[Material provided Boundary: Start]

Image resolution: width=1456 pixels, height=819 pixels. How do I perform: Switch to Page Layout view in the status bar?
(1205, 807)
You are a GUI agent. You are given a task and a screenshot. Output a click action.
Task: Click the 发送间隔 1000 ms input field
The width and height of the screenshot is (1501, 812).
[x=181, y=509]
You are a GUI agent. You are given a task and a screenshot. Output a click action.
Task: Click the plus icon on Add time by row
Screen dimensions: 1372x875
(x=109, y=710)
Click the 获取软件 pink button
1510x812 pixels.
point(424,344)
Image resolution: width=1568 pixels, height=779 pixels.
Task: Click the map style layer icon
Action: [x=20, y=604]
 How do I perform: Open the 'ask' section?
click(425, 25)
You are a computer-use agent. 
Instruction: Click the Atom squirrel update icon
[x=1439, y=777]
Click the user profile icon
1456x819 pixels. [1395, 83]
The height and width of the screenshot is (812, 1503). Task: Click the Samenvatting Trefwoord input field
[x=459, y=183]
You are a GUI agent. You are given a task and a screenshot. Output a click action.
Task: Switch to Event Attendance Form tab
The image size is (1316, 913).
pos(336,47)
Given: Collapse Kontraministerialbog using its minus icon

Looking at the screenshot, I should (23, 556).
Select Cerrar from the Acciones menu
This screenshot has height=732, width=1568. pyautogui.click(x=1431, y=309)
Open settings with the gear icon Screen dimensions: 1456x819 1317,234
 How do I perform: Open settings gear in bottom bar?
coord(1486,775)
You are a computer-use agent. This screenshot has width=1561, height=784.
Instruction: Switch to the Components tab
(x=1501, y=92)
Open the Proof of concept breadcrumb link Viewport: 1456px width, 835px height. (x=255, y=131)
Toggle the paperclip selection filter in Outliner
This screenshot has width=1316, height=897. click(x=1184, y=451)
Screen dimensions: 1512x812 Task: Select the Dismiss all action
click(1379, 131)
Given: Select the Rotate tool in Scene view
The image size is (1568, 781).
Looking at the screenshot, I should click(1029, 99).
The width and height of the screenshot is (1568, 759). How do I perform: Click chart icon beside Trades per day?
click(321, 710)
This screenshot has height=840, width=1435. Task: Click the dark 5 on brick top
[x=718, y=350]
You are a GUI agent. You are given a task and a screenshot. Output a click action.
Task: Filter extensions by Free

[Material provided Boundary: End]

» The problem
Each line from the one containing "Click the user profile icon" to the close of the records must appear in the output exactly, and no other line.

» Response area
Click the user profile icon
1456x819 pixels. [1395, 83]
The height and width of the screenshot is (812, 1503). Task: Click the Samenvatting Trefwoord input field
[x=459, y=183]
You are a GUI agent. You are given a task and a screenshot. Output a click action.
Task: Switch to Event Attendance Form tab
The image size is (1316, 913).
pos(336,47)
Given: Collapse Kontraministerialbog using its minus icon

Looking at the screenshot, I should (23, 556).
Select Cerrar from the Acciones menu
This screenshot has height=732, width=1568. pyautogui.click(x=1431, y=309)
Open settings with the gear icon Screen dimensions: 1456x819 1317,234
 How do I perform: Open settings gear in bottom bar?
coord(1486,775)
You are a computer-use agent. This screenshot has width=1561, height=784.
Instruction: Switch to the Components tab
(x=1501, y=92)
Open the Proof of concept breadcrumb link Viewport: 1456px width, 835px height. (x=255, y=131)
Toggle the paperclip selection filter in Outliner
This screenshot has width=1316, height=897. click(x=1184, y=451)
Screen dimensions: 1512x812 Task: Select the Dismiss all action
click(1379, 131)
Given: Select the Rotate tool in Scene view
The image size is (1568, 781).
Looking at the screenshot, I should click(1029, 99).
The width and height of the screenshot is (1568, 759). How do I perform: Click chart icon beside Trades per day?
click(321, 710)
This screenshot has height=840, width=1435. Task: Click the dark 5 on brick top
[x=718, y=350]
You are a GUI agent. You are given a task and a screenshot. Output a click action.
Task: Filter extensions by Free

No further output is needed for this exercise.